The show opens with the commanding, PVC-clad Ulrika Kinn Svensson, who begins with a wordy but engaging tidbit about the origins of hand gestures and the dawning of a darker age when hands are used as weapons. Looking both indomitable and frail at the same time, Svensson's frank delivery – during which her hands and arms flutter about as though independent from her body – allows the other dancers to line up inconspicuously behind her.

These performers proceed to portray the various dimensions of cross-cultural misunderstandings. They fight, run, mess up, get hurt, and apologise. Two of them even swing each other around in a topless duet. The production is spattered with moments of warmth: there's a sweet romance and some stunningly melodic vocal solos from the talented troupe. Though at one hour, forty minutes with no interval, it's not all necessary. But it is all striking.

The contemporary performance is hugely varied and brilliantly paced. Antony Gormley's giant, cubic frames that make up the set are pushed, pulled, and climbed. They are constructed into a tower before they become a playground for the dancers to run through their empty frames in a manic scene that goes awry.

As well as some gymnastic feats, Ben Fury break dances and there's a little robot, when two Japanese men discover a broken Svensson. They decide she's probably “Ikea” and try to inflate her so that arms and legs balloon before she goes whizzing to the back of the stage as she deflates. Much of the humour comes from Darryl E. Woods in camp yank mode, who presents us with some cynical, jargon-saturated jabber about consumerism and English as a lingua franca. Again hilarious, but a tad long.

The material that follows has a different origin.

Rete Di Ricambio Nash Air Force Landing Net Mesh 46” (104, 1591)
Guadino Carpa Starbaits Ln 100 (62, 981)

Purists might not appreciate the length of monologues, nor the a scene where a Neanderthal explores Svensson by sniffing her, hugging her, and trying to inflate her once more, before he runs to the other end of the stage and transforms back into his sophisticated French-speaking self. Once more this is the dramaturg at work, and is only dance by a loose interpretation of the word. But the comic delivery is undeniably entertaining and not unwelcome in a thematically wide-ranging collaboration such as this.

The outstanding performances of the night come from the haunting musicians. Elevated behind a thin scrim, they accentuate each movement and propel each scene with a multicultural array of eerie drumming and singing from Patrizia Bovi and Mahabub Khan in an eclectic bill ranging from Sufi chants to Japanese percussion. Purist hesitations aside, Babel is stunning dance performance full of discovery and development in a multifarious display of ceaseless entertainment.